Huo Mingjia, Perez Sean, Awdishu Linda, Kerr Janice S, Xie Pengtao, Khan Adnan, Mekeel Kristin, Nemati Shamim
Department of Electrical and Computer Engineering, University of California San Diego, La Jolla, CA, United States.
Department of Surgery, University of California San Diego, La Jolla, CA, United States.
JMIR AI. 2025 Sep 2;4:e67302. doi: 10.2196/67302.

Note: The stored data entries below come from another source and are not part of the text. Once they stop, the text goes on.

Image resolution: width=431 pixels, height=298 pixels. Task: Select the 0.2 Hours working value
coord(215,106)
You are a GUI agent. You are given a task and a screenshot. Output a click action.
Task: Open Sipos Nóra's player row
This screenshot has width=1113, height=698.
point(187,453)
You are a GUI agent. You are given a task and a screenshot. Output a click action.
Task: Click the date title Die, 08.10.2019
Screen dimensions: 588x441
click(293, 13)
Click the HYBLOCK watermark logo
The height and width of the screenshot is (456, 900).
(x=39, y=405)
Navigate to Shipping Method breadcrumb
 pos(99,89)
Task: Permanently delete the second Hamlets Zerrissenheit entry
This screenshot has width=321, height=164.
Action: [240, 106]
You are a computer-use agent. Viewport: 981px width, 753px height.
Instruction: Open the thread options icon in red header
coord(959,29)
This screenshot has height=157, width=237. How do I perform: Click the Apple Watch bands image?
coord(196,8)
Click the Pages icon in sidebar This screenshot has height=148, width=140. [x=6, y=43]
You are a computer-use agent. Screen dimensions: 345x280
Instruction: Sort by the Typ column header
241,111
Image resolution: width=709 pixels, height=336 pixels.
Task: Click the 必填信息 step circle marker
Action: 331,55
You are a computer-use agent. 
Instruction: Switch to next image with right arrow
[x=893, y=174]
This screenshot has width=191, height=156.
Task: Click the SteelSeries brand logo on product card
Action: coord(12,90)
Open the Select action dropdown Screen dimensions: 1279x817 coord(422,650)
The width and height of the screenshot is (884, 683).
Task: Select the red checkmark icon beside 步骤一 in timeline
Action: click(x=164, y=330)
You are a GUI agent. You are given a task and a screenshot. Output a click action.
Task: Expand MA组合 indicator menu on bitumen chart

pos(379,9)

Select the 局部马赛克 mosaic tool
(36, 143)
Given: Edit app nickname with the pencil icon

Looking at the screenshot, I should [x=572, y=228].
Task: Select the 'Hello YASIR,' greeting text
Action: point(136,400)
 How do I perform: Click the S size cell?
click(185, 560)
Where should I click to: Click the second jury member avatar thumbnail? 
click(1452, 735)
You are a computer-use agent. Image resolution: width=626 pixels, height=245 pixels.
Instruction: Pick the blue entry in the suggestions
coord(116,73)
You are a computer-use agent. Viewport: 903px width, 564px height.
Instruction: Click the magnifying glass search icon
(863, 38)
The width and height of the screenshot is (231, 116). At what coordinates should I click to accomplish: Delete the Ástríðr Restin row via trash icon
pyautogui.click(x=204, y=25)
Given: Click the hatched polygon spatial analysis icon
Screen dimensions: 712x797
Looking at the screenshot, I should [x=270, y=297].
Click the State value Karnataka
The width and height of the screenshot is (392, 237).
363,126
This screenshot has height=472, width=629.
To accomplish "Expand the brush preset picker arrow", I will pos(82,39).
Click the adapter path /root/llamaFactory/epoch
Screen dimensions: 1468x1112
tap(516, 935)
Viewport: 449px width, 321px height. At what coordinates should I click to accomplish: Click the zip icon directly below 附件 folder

BACKGROUND: Tacrolimus forms the backbone of immunosuppressive therapy in solid organ transplantation, requiring precise dosing due to its narrow therapeutic range. Maintaining therapeutic tacrolimus levels in the postoperative period is challenging due to diverse patient characteristics, donor organ factors, drug interactions, and evolving perioperative physiology. OBJECTIVE: The aim of this study is to design a machine learning model to predict the next-day tacrolimus trough concentrations (C0) and guide dosing to prevent persistent under- or overdosing. METHODS: We used retrospective data from 1597 adult recipients of kidney and liver transplants at UC San Diego Health to develop a long short-term memory (LSTM) model to predict next-day tacrolimus C0 in an inpatient setting. Predictors included transplant type, demographics, comorbidities, vital signs, laboratory parameters, ordered diet, and medications. Permutation feature importance was evaluated for the model. We further implemented a classification task to evaluate the model's ability to identify underdosing, therapeutic dosing, and overdosing. Finally, we generated next-day dose recommendations that would achieve tacrolimus C0 within the target ranges. RESULTS: The LSTM model provided a mean absolute error of 1.880 ng/mL when predicting next-day tacrolimus C0. Top predictive features included the recent tacrolimus C0, tacrolimus doses, transplant organ type, diet, and interactive drugs. When predicting underdosing, therapeutic dosing, and overdosing using a 3-class classification task, the model achieved a microaverage F1-score of 0.653. For dose recommendations, the best clinical outcomes were achieved when the actual total daily dose closely aligned with the model's recommended dose (within 3 mg). CONCLUSIONS: Ours is one of the largest studies to apply artificial intelligence to tacrolimus dosing, and our LSTM model effectively predicts tacrolimus C0 and could potentially guide accurate dose recommendations. Further prospective studies are needed to evaluate the model's performance in real-world dose adjustments.